Department of Orthopaedic Surgery, University of California, Davis Medical Center, Sacramento, CA, United States.
Department of Orthopaedic Surgery, University of California, Davis Medical Center, Sacramento, CA, United States.
Injury. 2021 Oct;52(10):2697-2701. doi: 10.1016/j.injury.2020.01.042. Epub 2020 Jan 30.
Patients with a pelvic ring injury and hemodynamic instability can be challenging to manage with high rates of morbidity and mortality rates. Protocol-based resuscitation strategies are critical to successfully manage these potentially severely injured patients in a well-coordinated manner. While some aspects of treatment may vary slightly from institution to institution, it is critical to identify pelvic injuries and their associated injuries expediently. The first step at the scene of injury or in the trauma resuscitation bay should be the immediate application of a circumferential pelvic sheet or binder, initiation of physiologically optimal fluid resuscitation in the form 1:1:1 (pRBC:FFP:platelets) or whole blood, and to consider TXA as a safe adjunct to treat coagulopathy. Providers should have a very low threshold for emergent operative intervention in the form of pelvic external fixation and/or pelvic packing. This occurs in addition to simultaneous interventions addressing the other possible sources of bleeding in patients demonstrating signs of hemorrhagic shock and failure to respond to early resuscitation and external pelvic tamponade. Finally, while arterial injury is only present in a small percentage of patients with a pelvic ring injury, percutaneous vascular intervention with selective angiography and REBOA have been shown to be efficacious for patients with clinical indicators of arterial injury or who remain hemodynamically unstable despite external pelvic tamponade and packing to address venous bleeding. They should be performed when as early as possible for patients in true extremis limit further hemorrhage and allow resuscitation efforts to continue.

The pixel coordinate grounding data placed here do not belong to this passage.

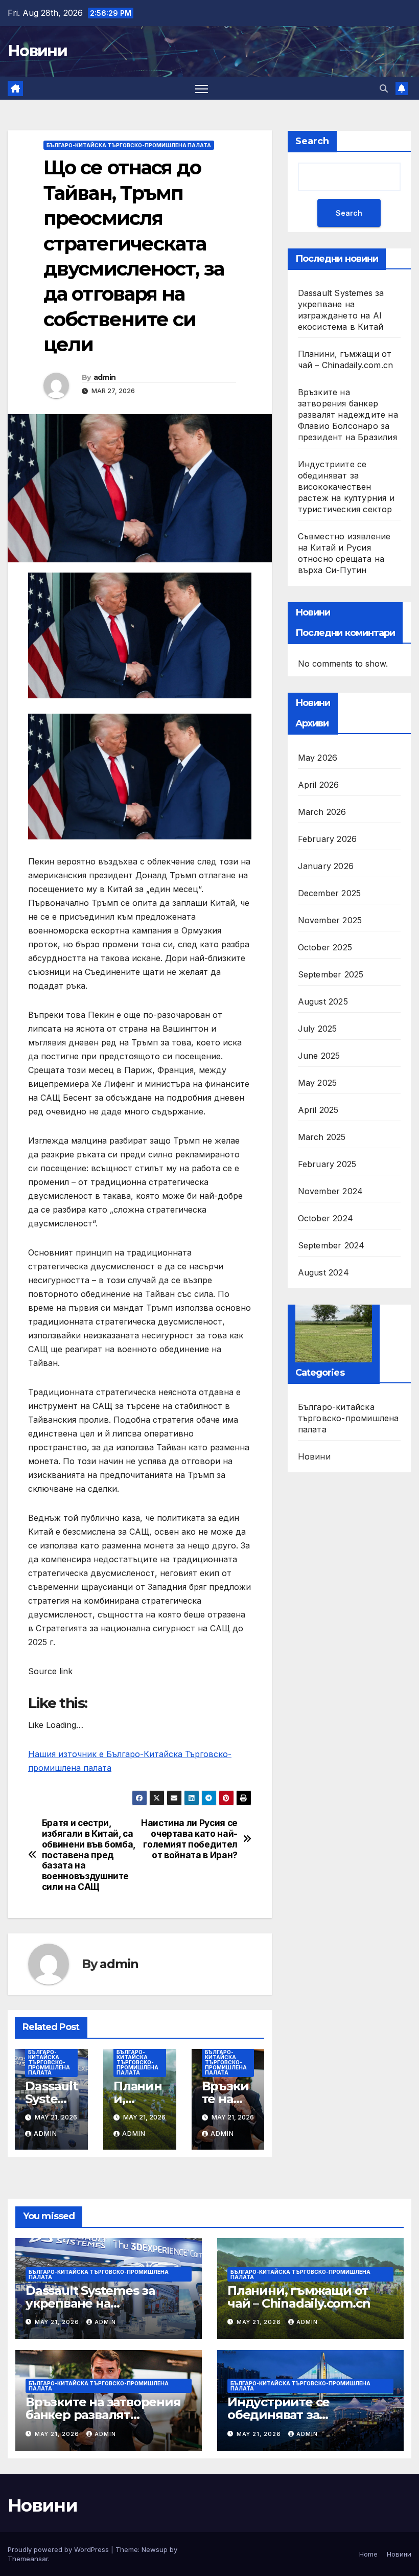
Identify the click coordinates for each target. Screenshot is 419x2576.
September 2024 (331, 1245)
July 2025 (317, 1028)
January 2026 (326, 866)
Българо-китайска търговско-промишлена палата (128, 145)
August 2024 (323, 1272)
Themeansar (28, 2559)
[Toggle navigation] (201, 88)
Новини (37, 50)
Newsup (155, 2549)
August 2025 (323, 1001)
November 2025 (330, 920)
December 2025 (329, 893)
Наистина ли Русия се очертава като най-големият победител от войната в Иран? (189, 1839)
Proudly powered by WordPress (59, 2549)
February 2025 (327, 1164)
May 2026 (318, 758)
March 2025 (322, 1137)
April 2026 (318, 785)
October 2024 (325, 1218)
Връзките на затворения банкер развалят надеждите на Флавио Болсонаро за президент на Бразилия (348, 414)
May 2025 (317, 1083)
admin (105, 377)
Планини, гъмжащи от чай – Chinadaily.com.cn (298, 2297)
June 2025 (319, 1056)
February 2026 (327, 839)
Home (368, 2554)
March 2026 (322, 812)
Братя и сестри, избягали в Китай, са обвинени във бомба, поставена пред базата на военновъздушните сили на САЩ (88, 1854)
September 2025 (331, 974)
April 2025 (318, 1110)
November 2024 (330, 1191)
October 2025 (325, 947)
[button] (384, 88)
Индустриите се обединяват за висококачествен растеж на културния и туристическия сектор (346, 486)
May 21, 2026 (58, 2322)
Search (312, 141)
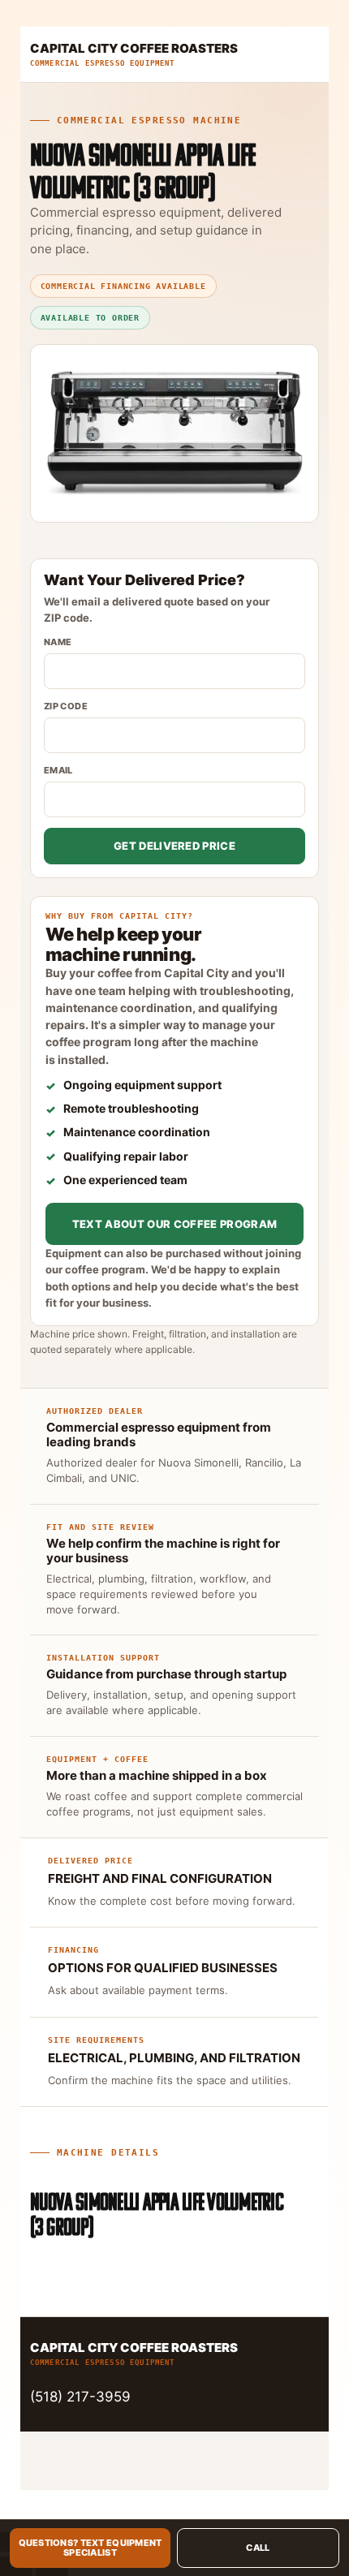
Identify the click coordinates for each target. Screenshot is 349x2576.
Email (58, 770)
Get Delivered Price (174, 845)
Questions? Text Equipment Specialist (90, 2548)
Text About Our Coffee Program (174, 1223)
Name (58, 642)
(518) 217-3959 (80, 2397)
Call (257, 2547)
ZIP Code (66, 706)
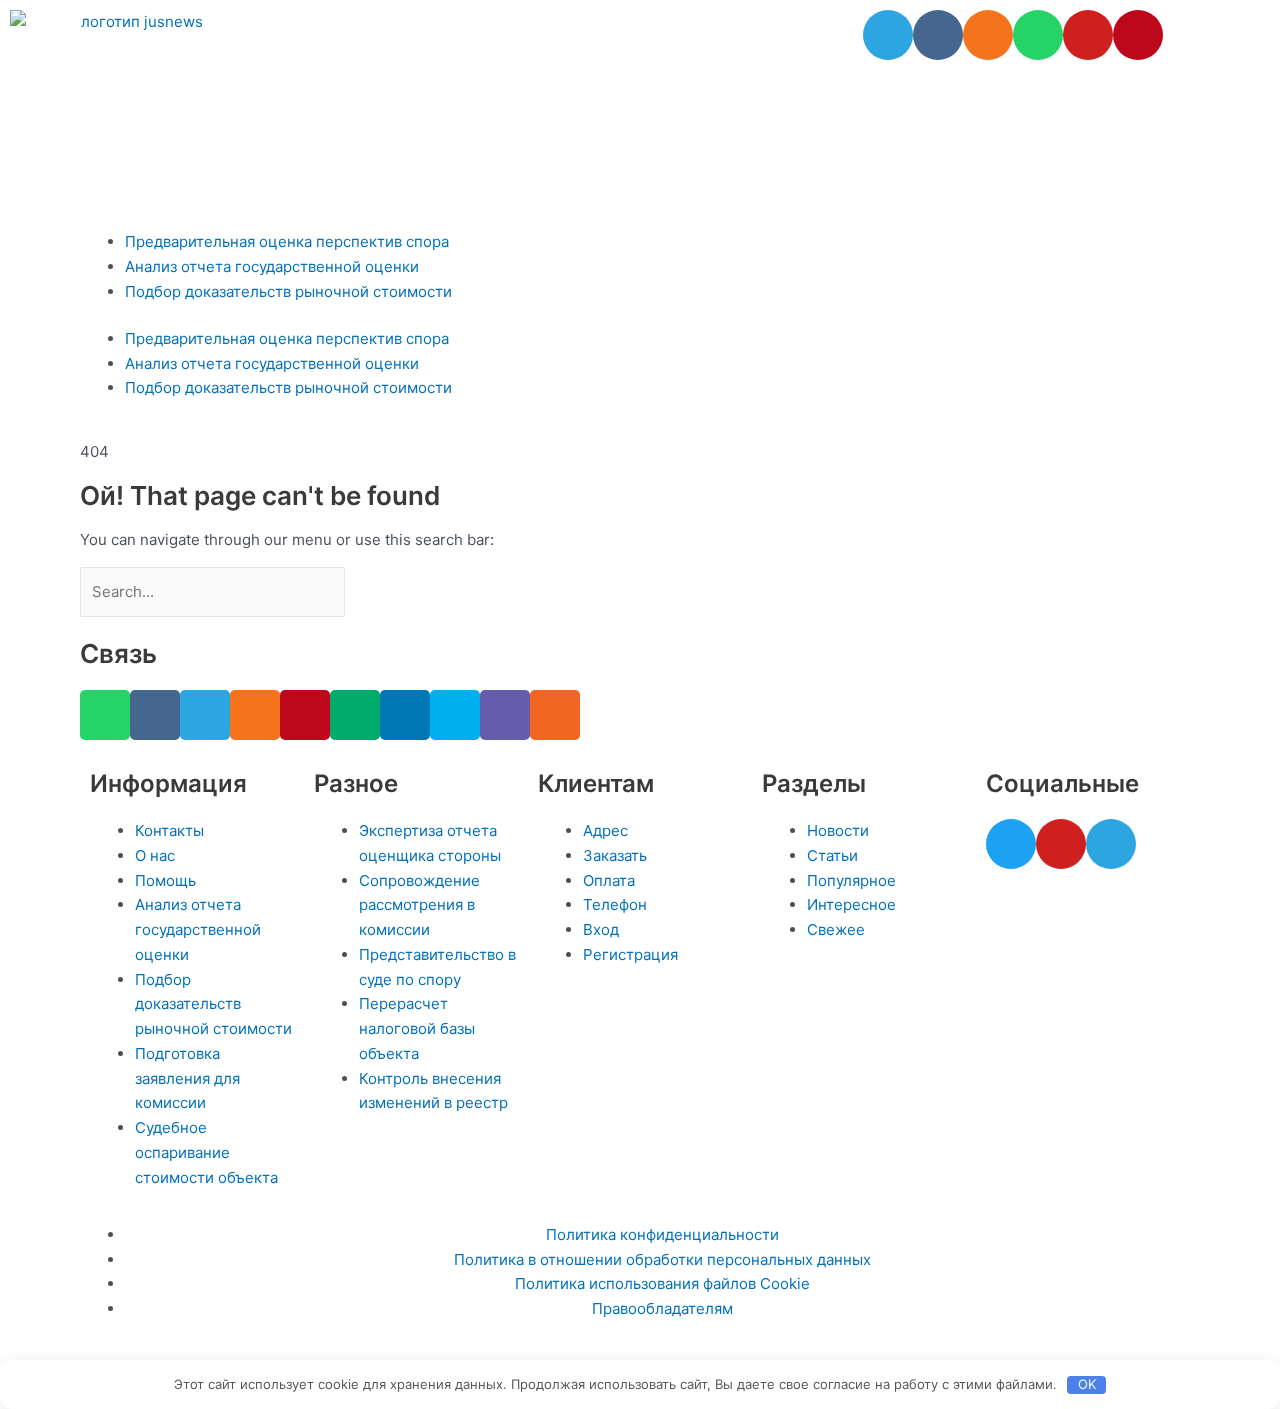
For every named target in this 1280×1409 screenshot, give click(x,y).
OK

对于骨盆环损伤伴血流动力学不稳定的患者,其发病率和死亡率都很高,管理起来具有挑战性。基于方案的复苏策略对于成功地以协调一致的方式管理这些潜在的严重损伤患者至关重要。虽然治疗的某些方面可能因机构而异,但迅速识别骨盆损伤及其相关损伤至关重要。在受伤现场或创伤复苏室的第一步应是立即应用环形骨盆片或固定带,以 1:1:1(红细胞:FFP:血小板)或全血的形式进行生理最佳的液体复苏,并考虑将氨甲环酸作为治疗凝血功能障碍的安全辅助手段。提供者应非常低的门槛,紧急手术干预的形式是骨盆外固定和/或骨盆填塞。这是除了同时干预处理其他可能的出血源,患者表现出出血性休克的迹象和未能对外科骨盆填塞和止血带反应。最后,虽然只有一小部分骨盆环损伤患者存在动脉损伤,但经皮血管介入术选择性血管造影和 REBOA 已被证明对有临床指征的动脉损伤患者或对外科骨盆填塞和止血带处理静脉出血仍血流动力学不稳定的患者有效。对于处于真正危急状态的患者,应尽早进行这些治疗,以限制进一步出血并允许继续复苏努力。